[Stored records]
______________________________

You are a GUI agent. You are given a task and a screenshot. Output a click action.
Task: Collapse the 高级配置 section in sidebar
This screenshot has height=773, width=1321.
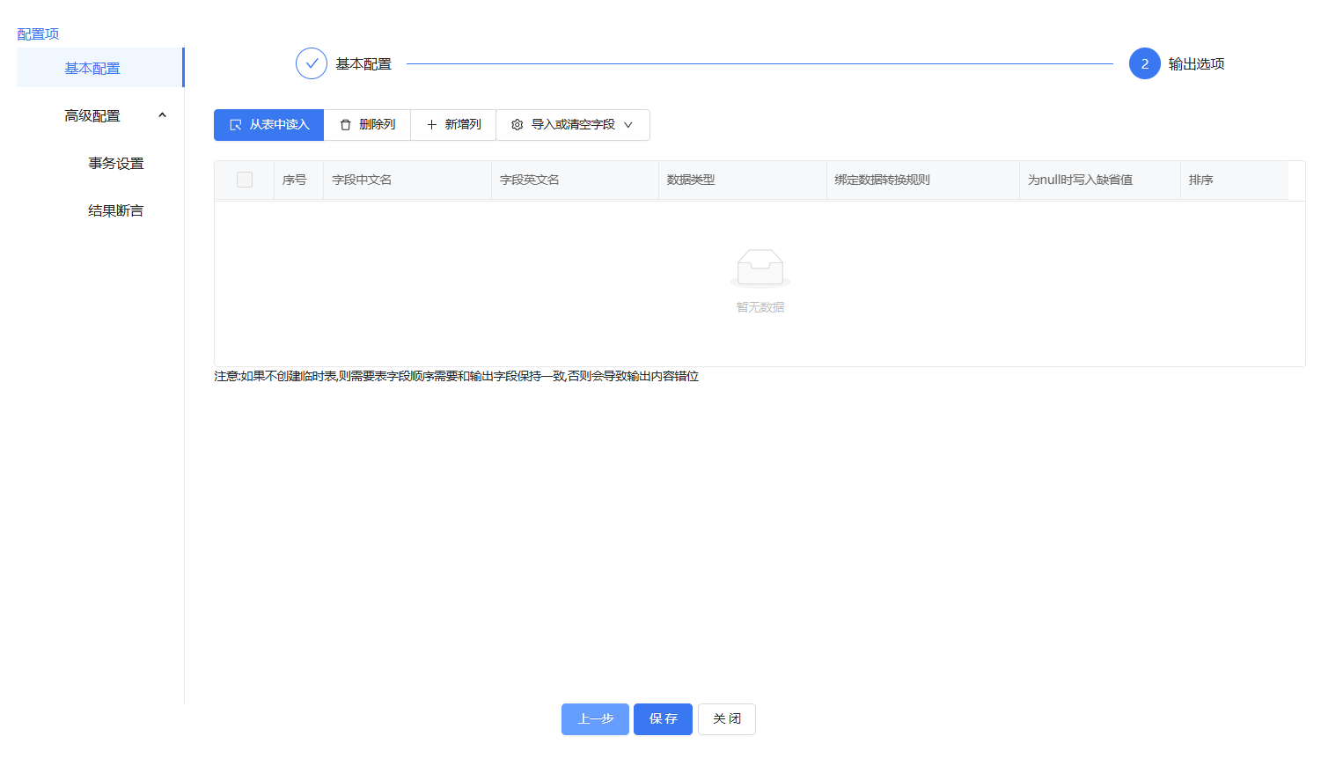point(161,114)
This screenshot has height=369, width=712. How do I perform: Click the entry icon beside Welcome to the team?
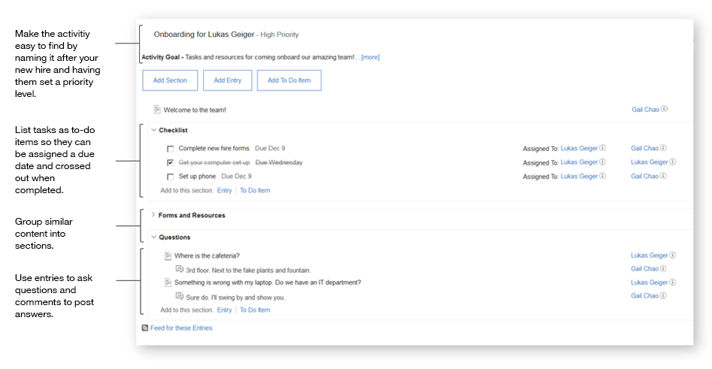pos(157,110)
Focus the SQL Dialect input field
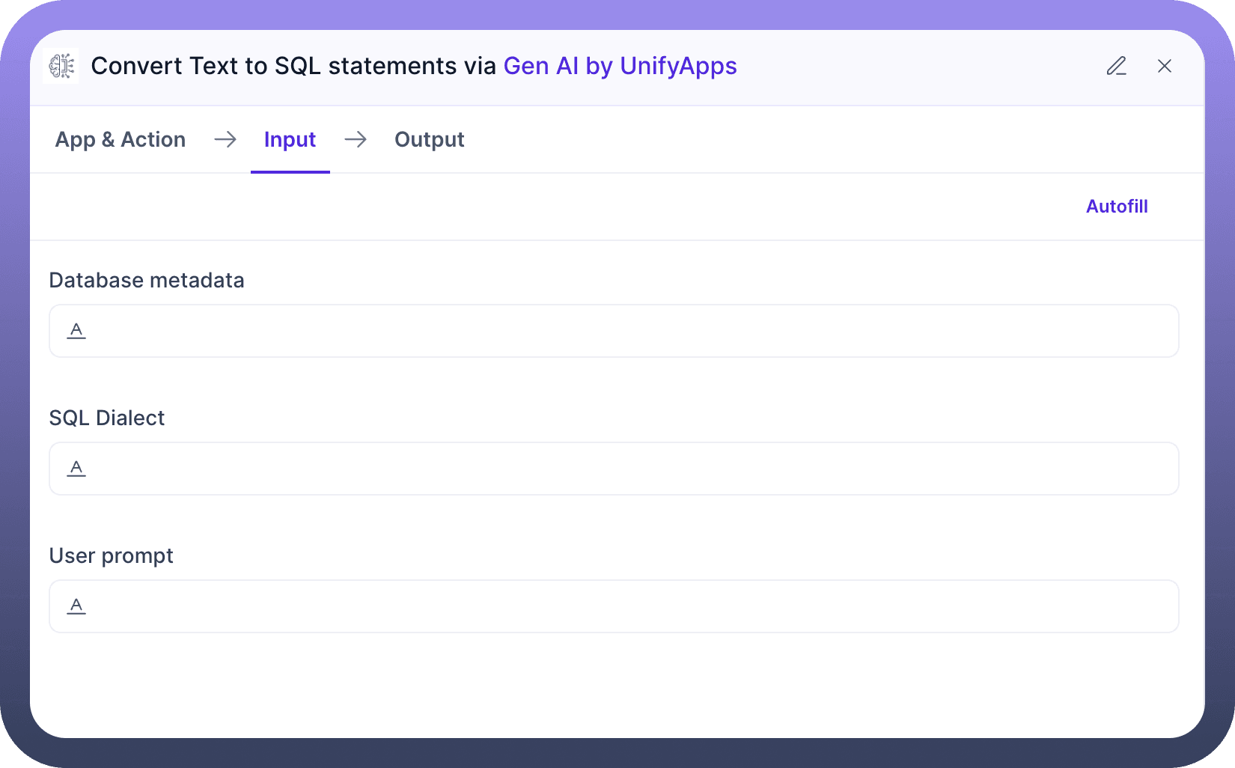 coord(629,469)
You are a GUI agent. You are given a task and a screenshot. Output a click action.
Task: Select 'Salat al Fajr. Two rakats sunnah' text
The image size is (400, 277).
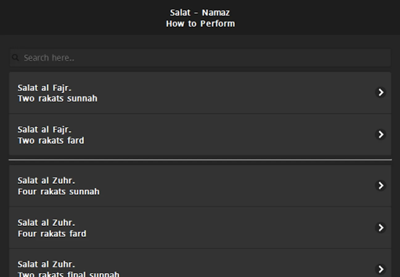click(57, 93)
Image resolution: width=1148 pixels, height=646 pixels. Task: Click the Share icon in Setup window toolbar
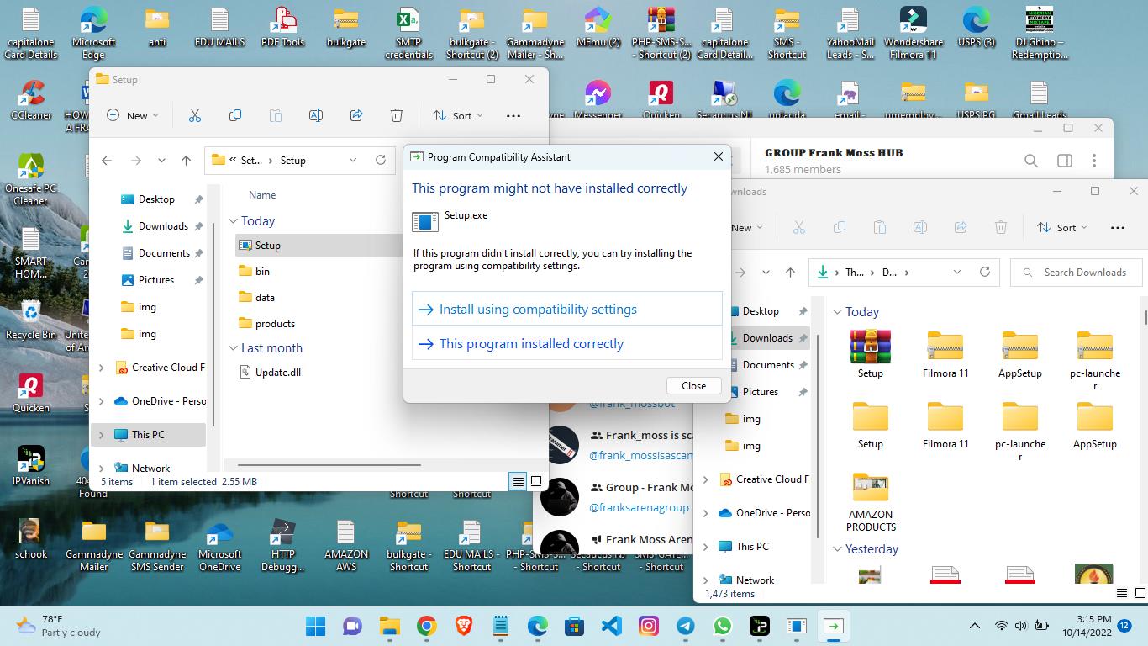tap(356, 115)
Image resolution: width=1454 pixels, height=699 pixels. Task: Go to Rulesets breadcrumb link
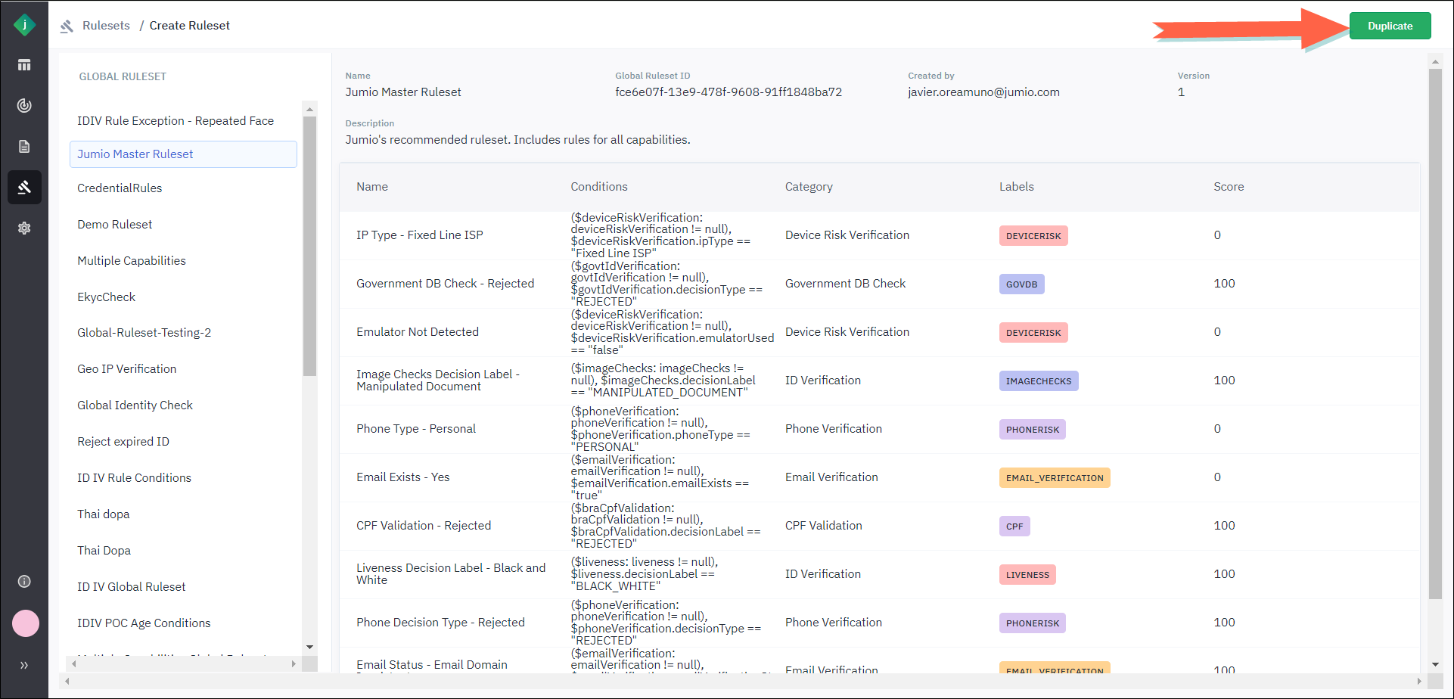point(106,26)
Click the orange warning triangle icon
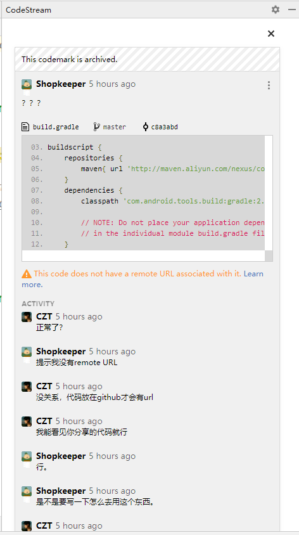299x535 pixels. pyautogui.click(x=27, y=274)
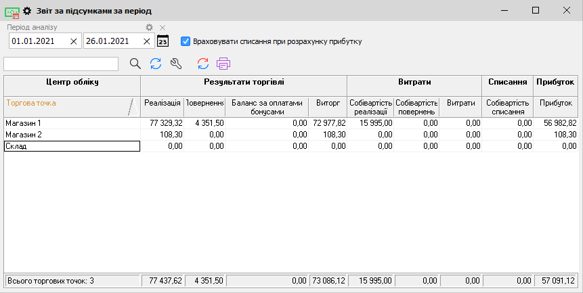Clear the 01.01.2021 start date
Viewport: 583px width, 293px height.
[x=74, y=41]

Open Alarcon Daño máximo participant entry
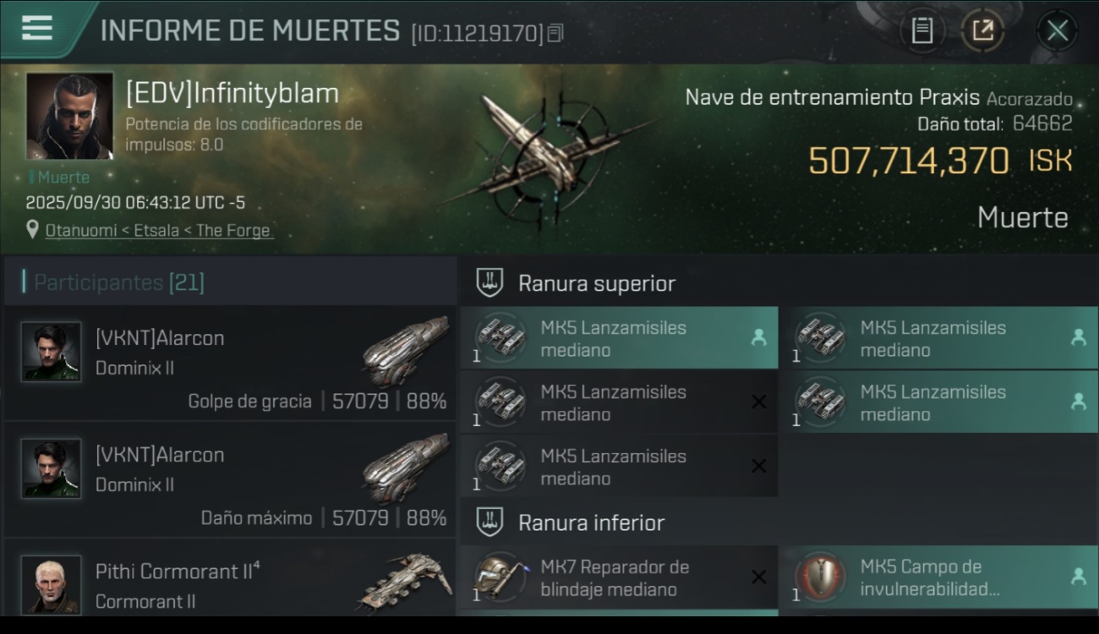(230, 481)
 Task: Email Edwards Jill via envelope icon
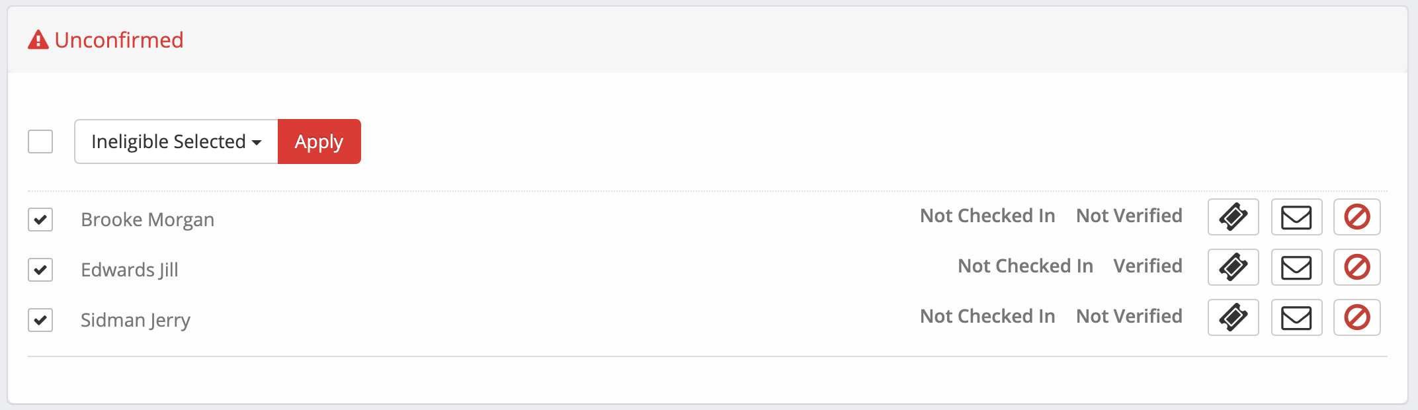coord(1296,267)
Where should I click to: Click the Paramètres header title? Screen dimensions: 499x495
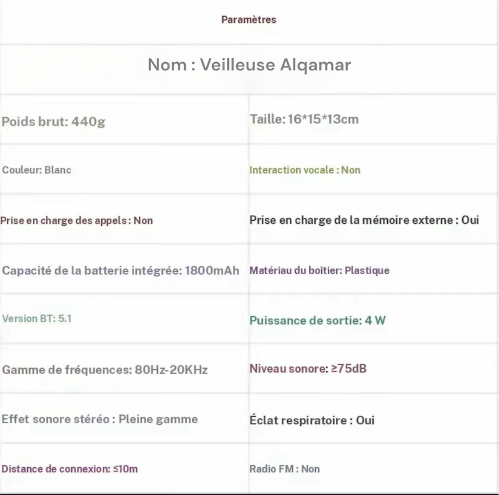tap(249, 20)
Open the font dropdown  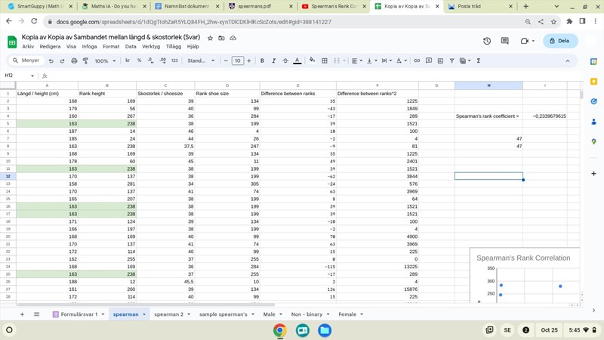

______________________________

The answer must be a word-for-word copy of all the entries, containing no pictures.

THE ANSWER
You are a GUI agent. You are given a task and a screenshot. Output a click action.
Task: Collapse the 高级配置 section in sidebar
This screenshot has height=773, width=1321.
point(161,114)
This screenshot has height=369, width=712. How do I perform: Click the entry icon beside Welcome to the team?
pos(157,110)
Focus the SQL Dialect input field
 coord(629,469)
You are a GUI agent. You are given a task and a screenshot. Output a click action.
Task: Select 'Salat al Fajr. Two rakats sunnah' text
The image size is (400, 277).
click(57, 93)
Image resolution: width=1148 pixels, height=646 pixels. Task: Click the Share icon in Setup window toolbar
tap(356, 115)
Image resolution: width=1454 pixels, height=699 pixels. Task: Go to Rulesets breadcrumb link
point(106,26)
Click the orange warning triangle icon
299x535 pixels. pyautogui.click(x=27, y=274)
Clear the 01.01.2021 start date
Viewport: 583px width, 293px height.
[x=74, y=41]

Open Alarcon Daño máximo participant entry
(230, 481)
 Task: Email Edwards Jill via envelope icon
coord(1296,267)
Where should I click to: Click the Paramètres header title? Screen dimensions: 499x495
tap(249, 20)
Open the font dropdown  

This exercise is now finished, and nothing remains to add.